The major peculiarity of the Boston Scientific case, however, is that it does not necessarily represent a final conclusion on the merits in Italy. In the United States, a case which reaches the Supreme Court normally is positioned such that the Court is able to render a definitive interpretation of law which must be followed by lower courts. In contrast, the Boston Scientific decision was not a final determination on the merits of the interpretative issue, but rather was a procedural decision. Technically, the Court rejected the appeal by the tax authorities against the decision of the Regional Tax Court on the procedural grounds that the General Advocate failed to present the government's arguments with sufficient basis to overturn the lower court's ruling. In a future tax audit of another taxpayer, the tax authorities could try to distinguish the Boston Scientific case on the facts of the new case. The unusual (at least to an American lawyer) aspect of this decision, however, is that the procedural basis of the decision allows the Italian tax administration also to argue the issue again on the legal merits, for this or another taxpayer.

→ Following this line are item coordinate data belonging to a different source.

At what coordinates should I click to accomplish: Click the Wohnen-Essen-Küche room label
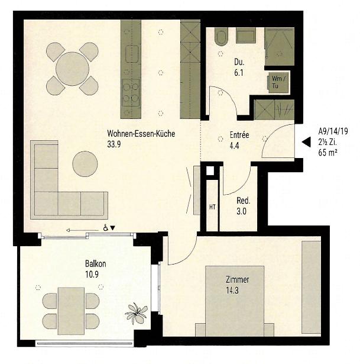[x=141, y=134]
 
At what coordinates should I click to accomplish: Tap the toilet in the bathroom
[x=221, y=36]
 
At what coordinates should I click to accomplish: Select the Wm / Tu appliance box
[x=277, y=82]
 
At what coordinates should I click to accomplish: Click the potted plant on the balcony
[x=137, y=313]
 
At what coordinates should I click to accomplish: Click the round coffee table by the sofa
[x=85, y=164]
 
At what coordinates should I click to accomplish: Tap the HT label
[x=211, y=207]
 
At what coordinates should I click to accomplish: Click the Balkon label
[x=95, y=264]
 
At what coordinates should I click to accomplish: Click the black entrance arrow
[x=306, y=142]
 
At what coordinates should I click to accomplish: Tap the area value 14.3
[x=236, y=291]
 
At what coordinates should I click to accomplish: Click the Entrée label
[x=239, y=135]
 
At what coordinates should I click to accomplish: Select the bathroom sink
[x=245, y=36]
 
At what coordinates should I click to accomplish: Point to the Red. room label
[x=243, y=200]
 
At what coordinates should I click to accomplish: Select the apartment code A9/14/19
[x=333, y=132]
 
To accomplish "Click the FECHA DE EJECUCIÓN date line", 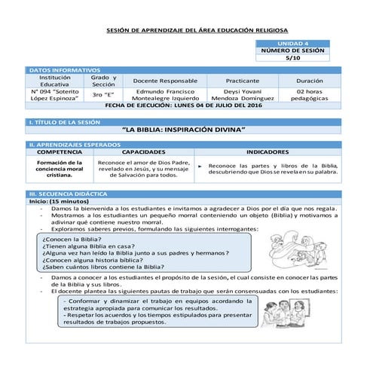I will [x=185, y=106].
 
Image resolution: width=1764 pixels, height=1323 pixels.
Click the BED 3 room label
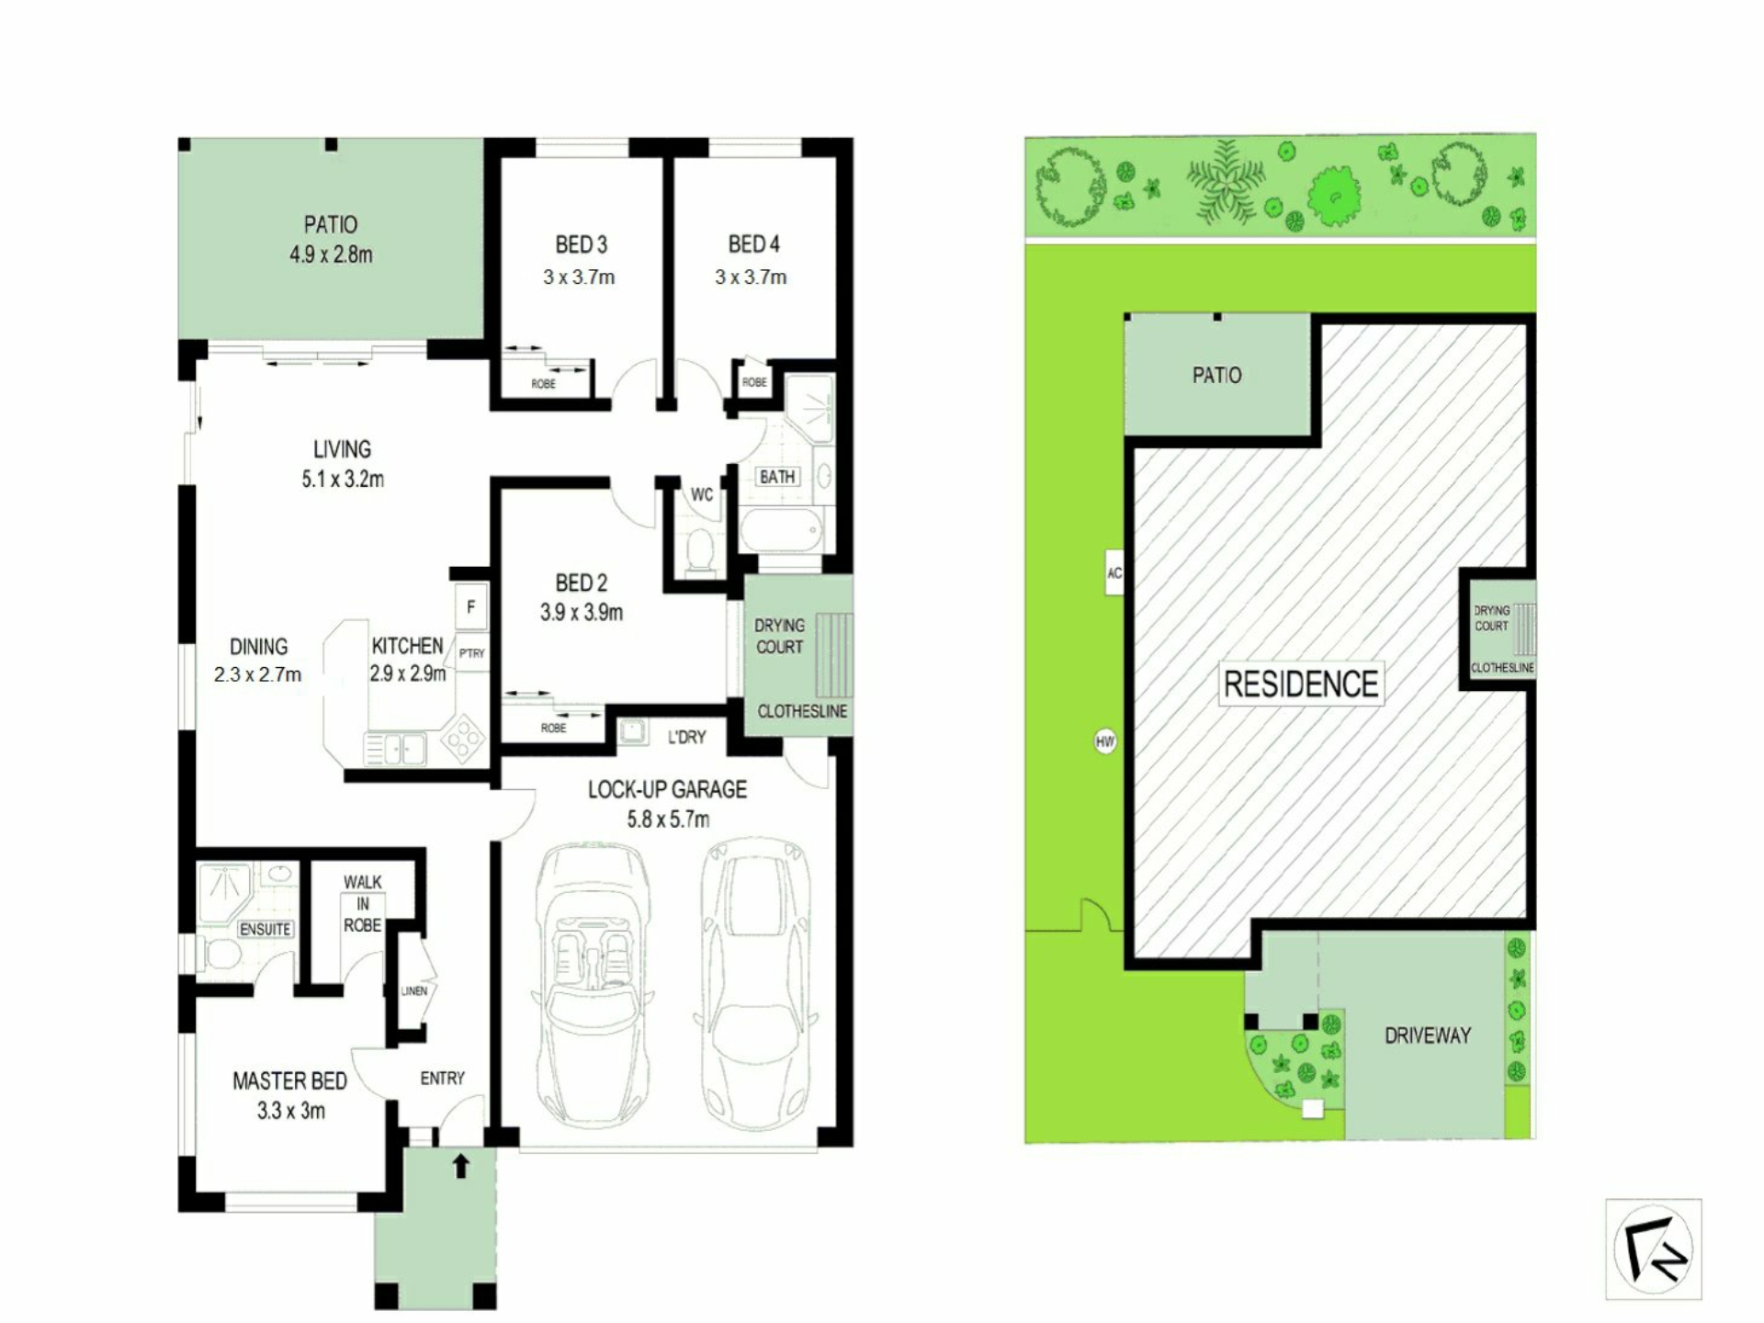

Whether the authorities will do so, of course, remains to be seen. This case is regarded in Italy as an important precedent which is very likely to influence future decisions for other taxpayers which have adopted the commissionaire structure. In this author's view, deference to the Boston Scientific reasoning and conclusion certainly is warranted in future cases, as the Boston Scientific case stands as the most complete judicial analysis so far of the arguments that various tax authorities, inside and outside of Italy, have asserted in attempting to establish that a commissionaire relationship creates a PE. Given the thoroughness of the analysis, it would be somewhat surprising if the authorities indeed endeavored to relitigate the legal issue.
If the Italian Supreme Court does issue a conflicting opinion on the legal issue in some future case, then the unusual Italian procedural remedy for ultimately reaching a uniform interpretation in light of the conflicting decisions might be needed. In that procedure, a special section of the Italian Supreme Court (i.e., the United Section) is requested to reach a conclusive determination.
The question of whether a typical civil law commissionaire constitutes a PE is one of the topics currently being addressed in the OECD project to provide clarifications in the Article 5 Commentary. In the working group's draft report on its deliberations, the working group noted that consensus could not be reached on this issue at the time the draft report was prepared. Despite the procedural aspect of this decision as noted above, the Boston Scientific case represents the most complete discussion by a court so far of the issues around commissionaire structures. Perhaps the OECD delegates will take note of the Regional Tax Court analysis, and find some way to reach consensus based on the reasoning of that court.
This commentary also will appear in the July 2012 issue of the Tax Management International Journal. For more information, in the Tax Management Portfolios, see Katz, Plambeck, and Ring, 908 T.M., U.S. Income Taxation of Foreign Corporations, and Cole, Kawano, and Schlaman, 940 T.M., U.S. Income Tax Treaties - U.S. Competent Authority Functions and Procedures, and in Tax Practice Series, see ¶7130, Foreign Persons - Effectively Connected Income, and ¶7160, U.S. Income Tax Treaties.
1 Taisei Fire & Marine Insurance Co. Ltd. v. Comr., 104 T.C. 535 (1995).
2 Nat'l Westminster Bank, PLC v. U.S., 58 Fed. Cl. 491 (2003), aff'd, 512 F.3d 1347 (Fed. Cir. 2008).
3 Italian Supreme Court, Tax Section, n. 3769 of Mar. 9, 2012.
4 Zimmer Limited, CE 31 Mars 2010 N° 304715 and 308525 10 e´me et 9 e´me sous sections re´unies.
5 Borgarting Lagmannsrett, dated 2 March 2011, Dell Products vs. Skatt Øst, ref 10-032855ASD-BORG/03.
6 The corresponding provision in the Netherlands-Italy treaty is Article 5(5), which is essentially identical to Article 5(6) of the OECD Model.